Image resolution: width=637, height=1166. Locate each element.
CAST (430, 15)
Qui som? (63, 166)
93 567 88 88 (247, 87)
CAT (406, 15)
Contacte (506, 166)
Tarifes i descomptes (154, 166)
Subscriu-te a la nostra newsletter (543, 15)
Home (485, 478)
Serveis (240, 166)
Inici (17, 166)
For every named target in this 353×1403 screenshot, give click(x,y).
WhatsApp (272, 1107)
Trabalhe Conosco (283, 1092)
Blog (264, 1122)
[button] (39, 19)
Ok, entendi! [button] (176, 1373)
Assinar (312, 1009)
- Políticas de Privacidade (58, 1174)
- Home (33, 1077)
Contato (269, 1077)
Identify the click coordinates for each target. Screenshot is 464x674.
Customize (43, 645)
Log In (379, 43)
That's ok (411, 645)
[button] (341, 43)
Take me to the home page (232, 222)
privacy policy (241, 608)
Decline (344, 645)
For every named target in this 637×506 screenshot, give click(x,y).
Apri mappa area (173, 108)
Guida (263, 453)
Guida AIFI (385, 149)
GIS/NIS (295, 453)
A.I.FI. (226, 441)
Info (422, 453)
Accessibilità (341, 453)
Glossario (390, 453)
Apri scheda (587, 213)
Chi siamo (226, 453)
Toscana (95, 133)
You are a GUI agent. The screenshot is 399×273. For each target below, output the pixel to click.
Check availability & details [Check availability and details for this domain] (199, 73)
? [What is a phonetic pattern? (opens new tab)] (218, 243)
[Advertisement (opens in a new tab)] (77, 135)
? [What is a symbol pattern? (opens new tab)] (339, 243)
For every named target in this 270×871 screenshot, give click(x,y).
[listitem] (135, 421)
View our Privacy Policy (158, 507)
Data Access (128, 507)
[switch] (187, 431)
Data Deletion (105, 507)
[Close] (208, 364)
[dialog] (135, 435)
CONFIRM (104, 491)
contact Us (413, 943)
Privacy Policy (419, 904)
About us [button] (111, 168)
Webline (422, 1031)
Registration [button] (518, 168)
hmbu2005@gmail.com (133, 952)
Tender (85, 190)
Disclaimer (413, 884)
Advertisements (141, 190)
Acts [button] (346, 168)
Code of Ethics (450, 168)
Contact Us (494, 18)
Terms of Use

Stated problem:
Reproduce every one of the lines above verbatim, from the first to the last, with nothing changed, added, or left out.

Completed exercise:
Image resolution: width=637, height=1166. Locate each element.
CAST (430, 15)
Qui som? (63, 166)
93 567 88 88 (247, 87)
CAT (406, 15)
Contacte (506, 166)
Tarifes i descomptes (154, 166)
Subscriu-te a la nostra newsletter (543, 15)
Home (485, 478)
Serveis (240, 166)
Inici (17, 166)
For every named target in this 353×1403 screenshot, give click(x,y).
WhatsApp (272, 1107)
Trabalhe Conosco (283, 1092)
Blog (264, 1122)
[button] (39, 19)
Ok, entendi! [button] (176, 1373)
Assinar (312, 1009)
- Políticas de Privacidade (58, 1174)
- Home (33, 1077)
Contato (269, 1077)
Identify the click coordinates for each target. Screenshot is 464x674.
Customize (43, 645)
Log In (379, 43)
That's ok (411, 645)
[button] (341, 43)
Take me to the home page (232, 222)
privacy policy (241, 608)
Decline (344, 645)
For every named target in this 637×506 screenshot, give click(x,y).
Apri mappa area (173, 108)
Guida (263, 453)
Guida AIFI (385, 149)
GIS/NIS (295, 453)
A.I.FI. (226, 441)
Info (422, 453)
Accessibilità (341, 453)
Glossario (390, 453)
Apri scheda (587, 213)
Chi siamo (226, 453)
Toscana (95, 133)
You are a GUI agent. The screenshot is 399×273. For each target below, output the pixel to click.
Check availability & details [Check availability and details for this domain] (199, 73)
? [What is a phonetic pattern? (opens new tab)] (218, 243)
[Advertisement (opens in a new tab)] (77, 135)
? [What is a symbol pattern? (opens new tab)] (339, 243)
For every named target in this 270×871 screenshot, give click(x,y).
[listitem] (135, 421)
View our Privacy Policy (158, 507)
Data Access (128, 507)
[switch] (187, 431)
Data Deletion (105, 507)
[Close] (208, 364)
[dialog] (135, 435)
CONFIRM (104, 491)
contact Us (413, 943)
Privacy Policy (419, 904)
About us [button] (111, 168)
Webline (422, 1031)
Registration [button] (518, 168)
hmbu2005@gmail.com (133, 952)
Tender (85, 190)
Disclaimer (413, 884)
Advertisements (141, 190)
Acts [button] (346, 168)
Code of Ethics (450, 168)
Contact Us (494, 18)
Terms of Use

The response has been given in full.